The only painkillers the FDA will recommend as working without long-term high-risk are aspirin and acetaminophen (Tylenol). Popular nonprescription drugs ibuprofen (Advil, Motrin, etc.) and naproxen (Aleve) will now require warnings against using more than two weeks. The prescription COX-2 inhibitor drug Bextra will be taken off the market and Celebrex (and Vioxx, if its manufacturer is willing to go back on the market) will require the maximum "black box" warning that its use could cause heart attacks and strokes.
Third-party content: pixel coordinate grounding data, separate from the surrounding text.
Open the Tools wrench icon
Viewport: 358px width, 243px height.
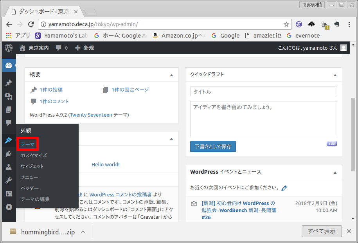pos(8,180)
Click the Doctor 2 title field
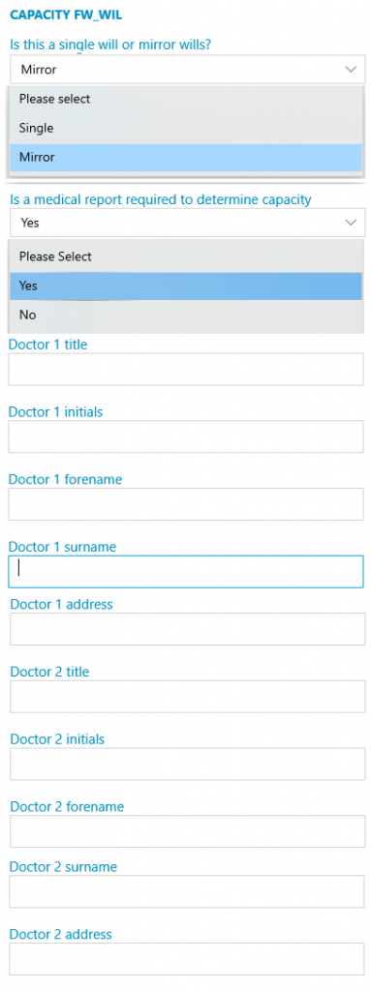 pos(187,697)
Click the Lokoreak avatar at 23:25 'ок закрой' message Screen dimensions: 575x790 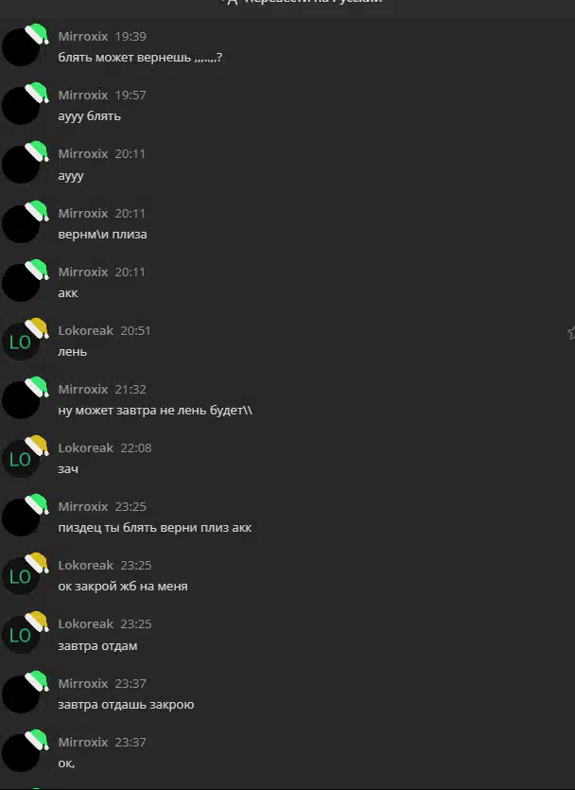[x=21, y=576]
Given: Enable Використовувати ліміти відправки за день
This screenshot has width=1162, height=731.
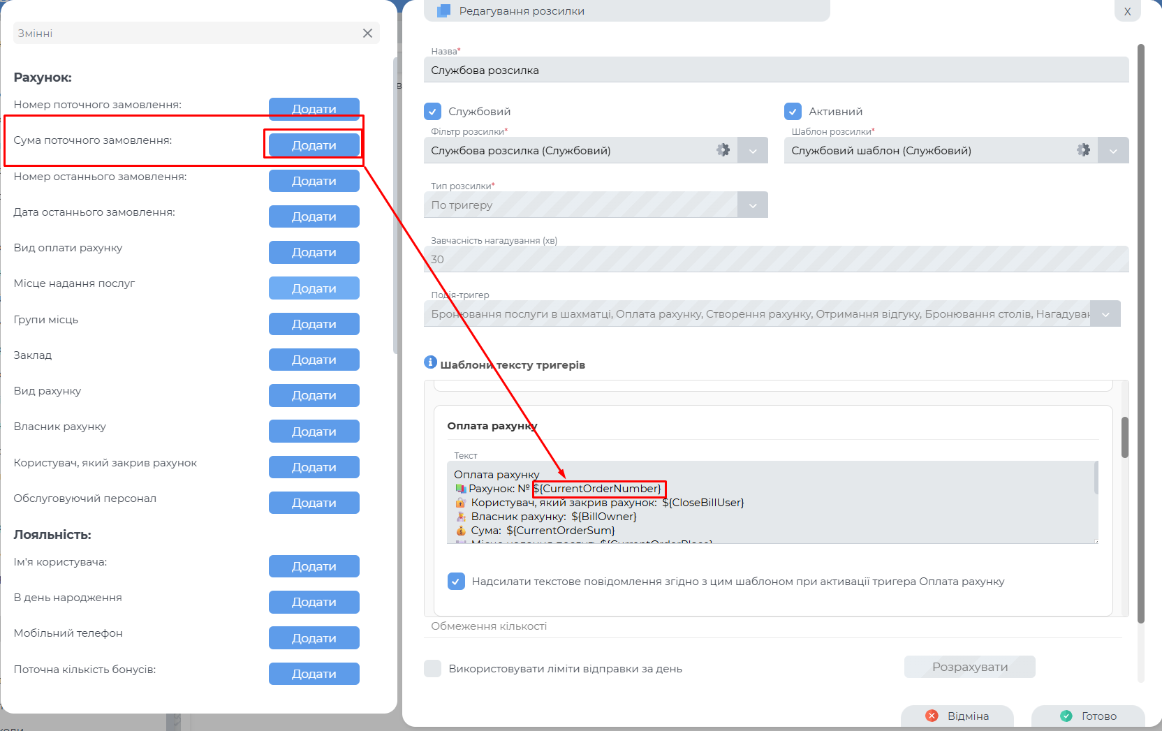Looking at the screenshot, I should [433, 669].
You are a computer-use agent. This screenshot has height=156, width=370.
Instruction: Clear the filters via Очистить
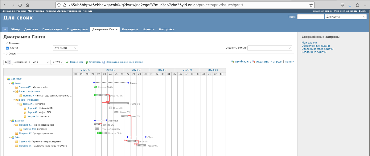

Two days before the decision, Democratic Sens. Hillary Rodham Clinton of New York, Patty Murray of Washington and Edward Kennedy of Massachusetts confronted Dr. Lester M. Crawford, President Bush's choice for permanent FDA administrator, and placed his nomination on "indefinite hold."

Backed by the Ralph Naderite Public Citizen's Health Research Group, supported by trial lawyers and endorsed by many other liberal legislators, the senators' mission is to promote absolute safety via maximum political and bureaucratic regulation, unlimited access to health litigation against drug businesses and, ultimately, elimination of private medicine in favor of government-run health care.

Rule No. 1 for bureaucratic regulators is: What you do can get you in trouble with activists and politicians, what you deny no one can see. The ideal would be approving no drugs so no one could get hurt using them (nor blame the approving bureaucrat). The next best is to test them to death over the longest period possible in an effort to eliminate all risk.

Regulators, being statisticians, know it is impossible to eliminate all risk but can always rule on the side of caution. The only little problem is people die during the endless approval process. But no one can be sure they died from not having a drug not known to be available.

The FDA bias toward endless testing is most noticeable for patients with incurable diseases. The bureau insists experimental drugs for these patients must meet the tightest standards with thousands of patients tested under statistical methodology utilizing "blind" controlled experiments: Some patients receiving the full dose and some little or no dose at all.

Controlled experiments may make some sense for aspirin. But even the FDA should recognize the true control in terminal diseases is all patients will die if they get the sugar pill.

When a father started Abigail Alliance to save his little girls' life by proposing a new expedited procedure without many controlled tests (as done in early phase tests) for terminally ill patients with no other recourse, the bureaucrats denied the request and defended the existing system for its efficiency, specifically mentioning the colon cancer drug Eloxatin.

Eloxatin was FDA-accelerated but not endorsed until 2003, by which time 56 nations had already approved it. France, the epitome of rigid bureaucracy, approved it 1996, saving colon cancer lives for the seven years it was unavailable in the U.S. Someone very dear to me was recently diagnosed with melanoma. While it is presently under control, she is refused vaccines stalled in clinical tests for years.